MP do Rio recorre para enquadrar Dado Dolabella na Lei Maria da Penha

Condenação por agressão à atriz Luana Piovani foi anulada na semana passada

10 Julho 2013 | 14h51

RIO - O Ministério Público do Rio (MP-RJ) interpôs recurso especial criminal ao Superior Tribunal de Justiça (STJ) para que a agressão do ator Dado Dolabella à atriz Luana Piovani seja enquadrada na Lei Maria da Penha (11.340/2006). A 7ª Câmara Criminal do Tribunal de Justiça do Rio entendeu que o caso não estaria inserido na lei e que o 1º Juizado da Violência Doméstica e Familiar não tem competência para julgar o processo.

Na decisão, o desembargador Sidney Rosa da Silva disse ser "público e notório que a indicada vítima (Luana Piovani) nunca foi uma mulher oprimida ou subjugada aos caprichos do homem". O magistrado destacou ainda que a aplicação da Lei Maria da Penha pressupõe a existência do binômio "hipossuficiência" e "vulnerabilidade" em que se apresenta culturalmente o gênero mulher no conceito familiar, que inclui relações diversas movidas por afetividade ou afinidade.
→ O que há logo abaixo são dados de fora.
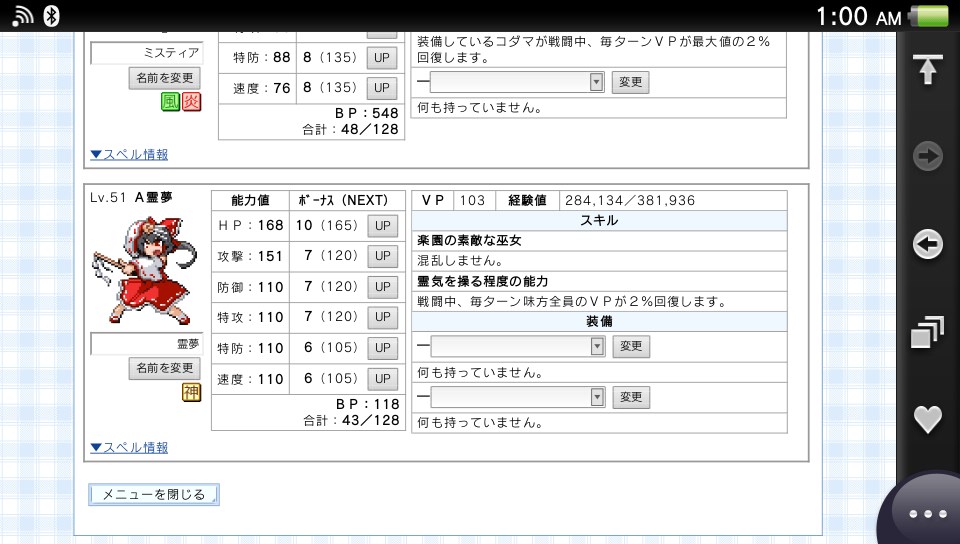This screenshot has height=544, width=960.
Task: Click the 風 element icon for ミスティア
Action: 171,102
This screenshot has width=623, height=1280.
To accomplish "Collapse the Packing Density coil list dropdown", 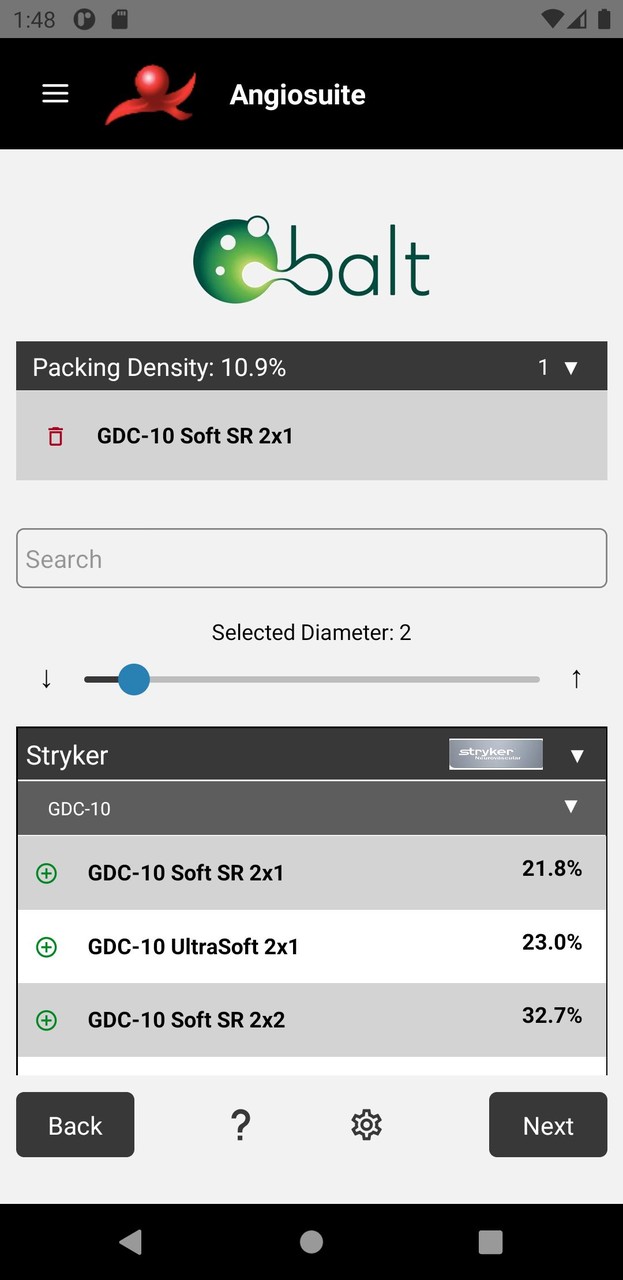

Com a decisão, a sentença aplicada pelo 1º Juizado foi anulada e os autos processuais foram remetidos à 27ª Vara Criminal da capital, para que profira outra sentença.

No recurso ao STJ, o MP-RJ sustenta que a decisão viola os artigos 2º e 5º da referida lei. "A função ocupada pela mulher, sua atitude diante da vida, sua não submissão aos caprichos do universo masculino não são elementos válidos para considerá-la não vulnerável na relação de convívio afetivo", destaca texto do recurso.